「成田空港 = 遠い」は過去の話? LCCが変えた時間&金の損益分岐点、羽田18分差を「価格」が飲み込む逆転劇とは
成田空港は国内線739万人、国際線3220万人を擁するが、羽田再国際化で競争は激化。LCCや鉄道整備が国内線シェアと乗継需要の行方を左右する。
時間・料金上の近さ

かつて、成田空港が羽田空港に比べて不利とされた最大の理由は、
「東京の都心から遠い」
ことだった。東京・浜松町から羽田空港(第2ターミナル)までは東京モノレールで18kmに過ぎないのに対し、東京・日暮里から成田空港(空港第2ビル)までは成田スカイアクセス線で61kmある。起点をどこに設定するかにもよるが、この距離の差は大きく、回避しがたいハンデだった。

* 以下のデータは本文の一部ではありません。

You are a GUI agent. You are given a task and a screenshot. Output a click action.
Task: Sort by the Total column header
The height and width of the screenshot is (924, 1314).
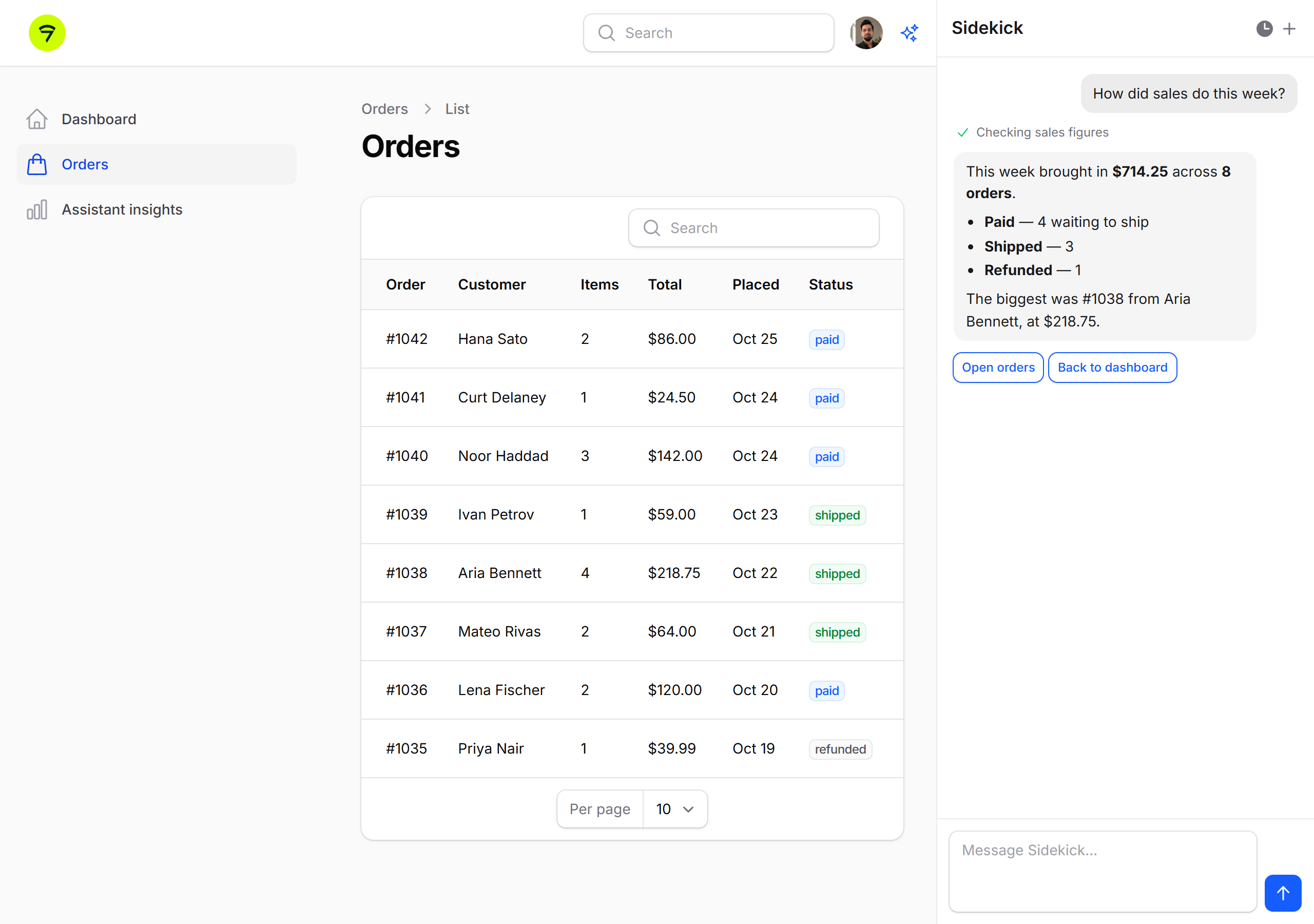point(664,284)
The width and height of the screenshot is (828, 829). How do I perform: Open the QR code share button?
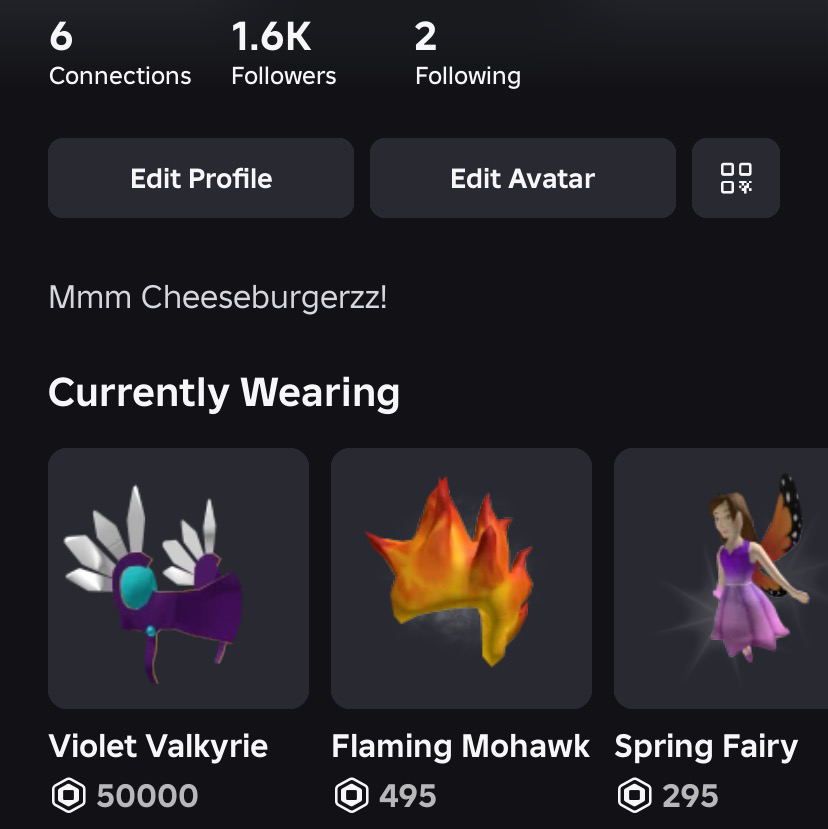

しかし、2010(平成22)年に成田スカイアクセス線が開業したことで、成田空港までの時間的距離は大きく縮まった。日暮里から成田空港(空港第2ビル)までは特急スカイライナーで最速36分、浜松町から羽田空港(第2ターミナル)までは最速18分である。運賃はスカイライナーが2580円、東京モノレールが520円と差があるものの、成田発着の国内線がLCCで羽田便より数千円安ければ、この時間差と料金差は容易に相殺できる。
さらに、成田発着のLCC国内線には、早朝・深夜便で羽田発便より1万円以上安い場合もある。搭乗前日に空港内のカプセルホテルに1泊したとしても十分にお得になる計算だ。時間を優先せず料金を抑えたい場合は、特急料金のかからない京成線経由のアクセス特急も利用できる。
成田空港にはJRも、羽田空港には京急も乗り入れており、鉄道以外にバスや自家用車といった移動手段もある。すべての手段を比較することは難しいが、開港以来の成田空港の地理的な遠さは、成田スカイアクセス線とLCCの登場により、時間的・料金的には大幅に縮まったといえる。